Lilleberg’s goal was his 24th career NHL point, tying Patrick Thoresen for the third-most points by a Norwegian-born player in NHL history. Lilleberg is just the second Norwegian defenseman in NHL history to score a goal.
The goal came after Lilleberg spent time with a family visiting AMALIE Arena from Norway last week, as 14-year-old Magnus Aanonsen wanted to see his favorite player, Lilleberg, in person.
Tampa Bay’s tough defenseman has garnered plenty of fans in his first two seasons with the team and has quite a following back in Norway, too. Hockey overall in Lilleberg’s home country has grown, he said.
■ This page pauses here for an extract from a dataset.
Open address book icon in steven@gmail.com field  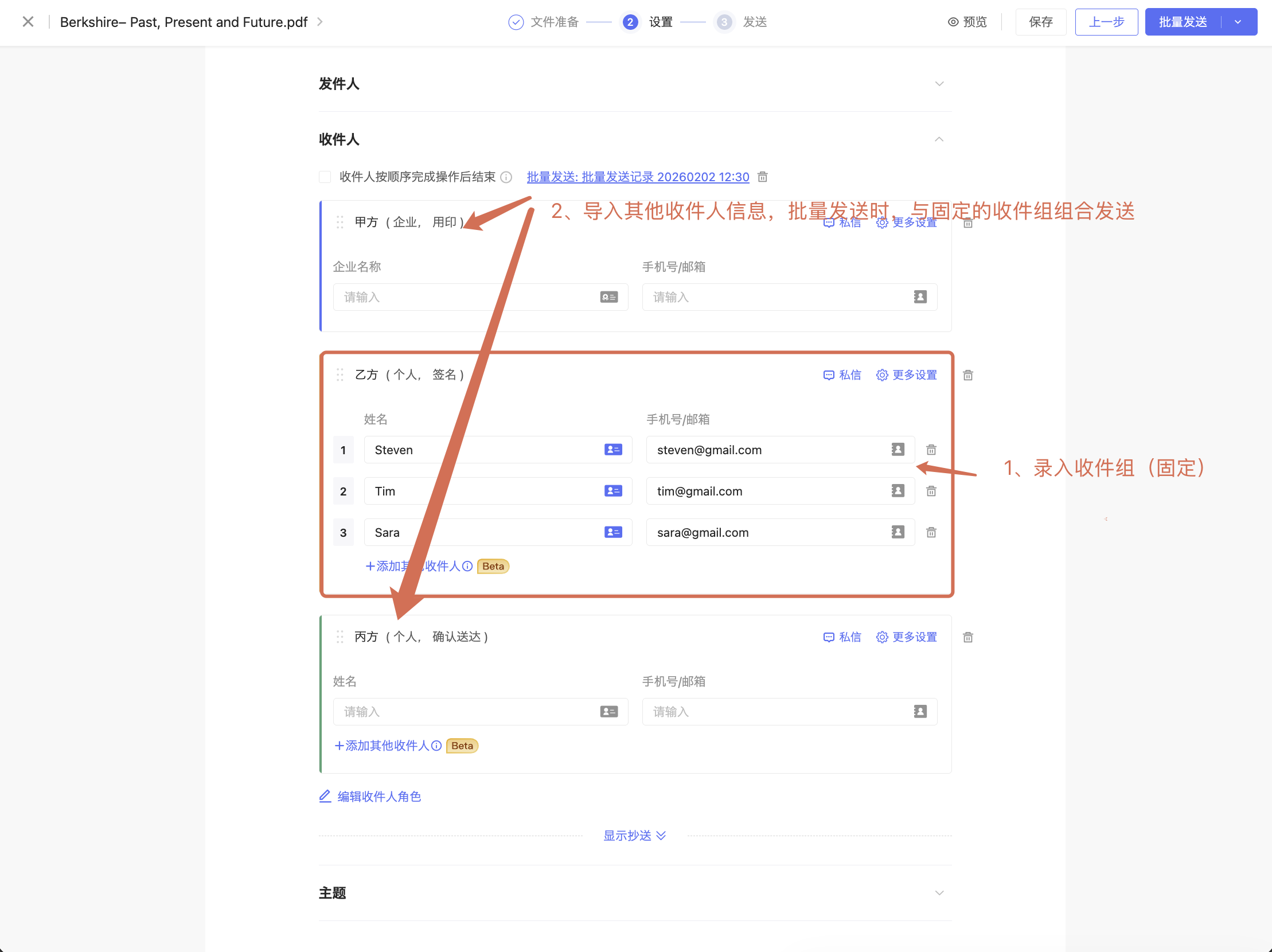(898, 450)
“It’s huge. It means a lot to play up here,” he said. “There’s not that many players from Norway, but I think we had two guys from Norway in the last draft, so maybe they can come up in the next couple of years. It’s gonna be huge for Norway.”
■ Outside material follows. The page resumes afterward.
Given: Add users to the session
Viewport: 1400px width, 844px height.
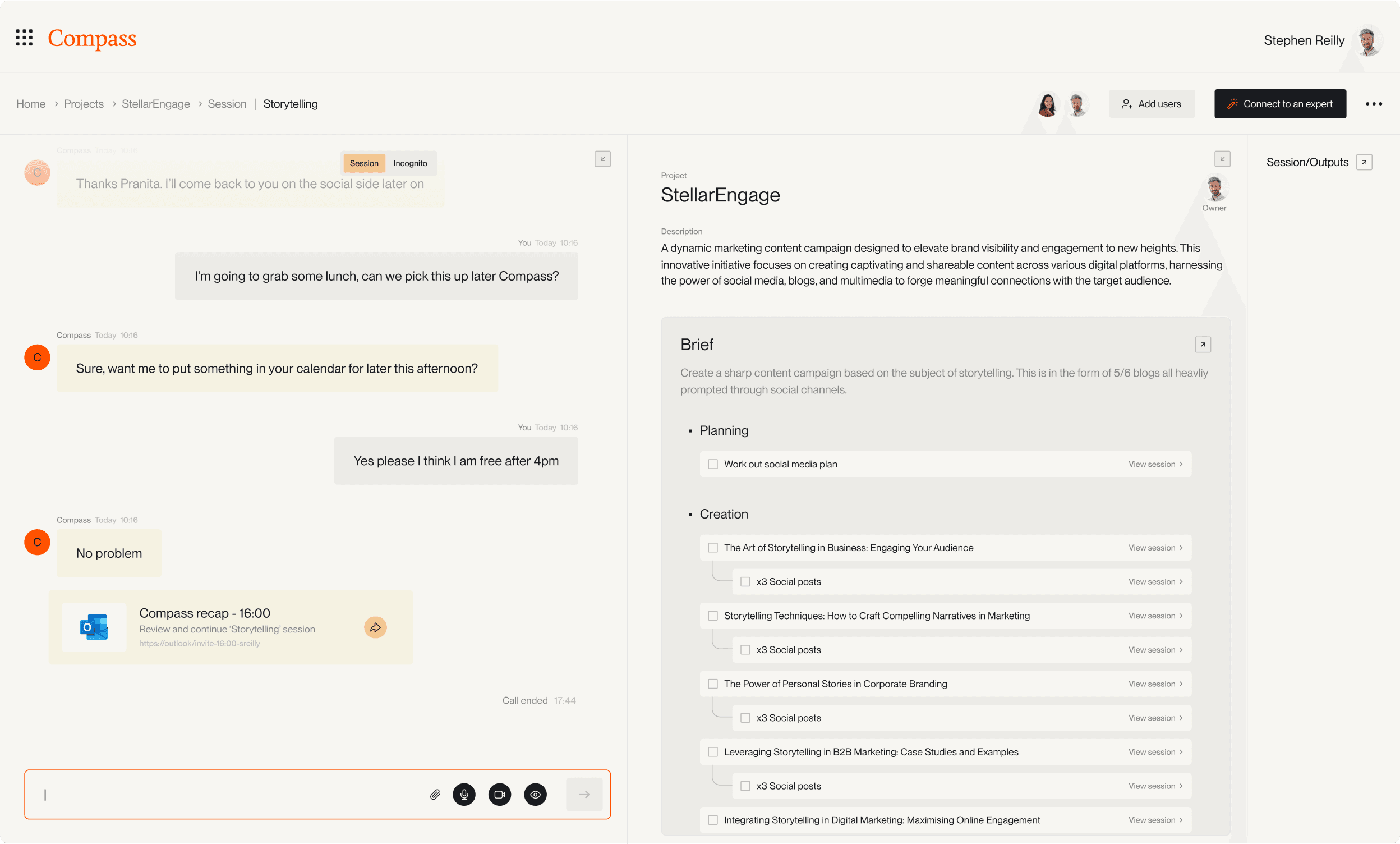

One player Lilleberg looked up to as a young hockey player was Jonas Holos, the Norwegian-born defenseman who played 39 games for the Colorado Avalanche during the 2010-11 season.
Now, it’s Lilleberg’s turn to be the countryman young Norwegian hockey players aspire to be. Lilleberg has scored 19 points for Tampa Bay in 2024-25, and his 105 penalty minutes are seventh-most in the NHL. His 113 hits are fourth-most on the Lightning this season.
“It only happens once, your first goal,” Lightning coach Jon Cooper said Sunday of Lilleberg's goal. “You remember your first NHL game, and you remember your first NHL goal. It was great when guys were spraying him with the water bottle. It’s been a road for him to get here as well, and I couldn't be happier because he’s an extremely popular teammate.”
Forward Gage Goncalves on Monday also said the Lightning locker room was excited to see their rough-and-tumble teammate get his first NHL goal.
"Great rip by him. He works so hard and he does so many little things right, whether it's throwing hits, boxing out, sticking up for his teammates,” Goncalves said. “So to see him get one in that moment at the end of the year was pretty cool, and hopefully he's got a couple more here at the end of the year and in the playoffs.”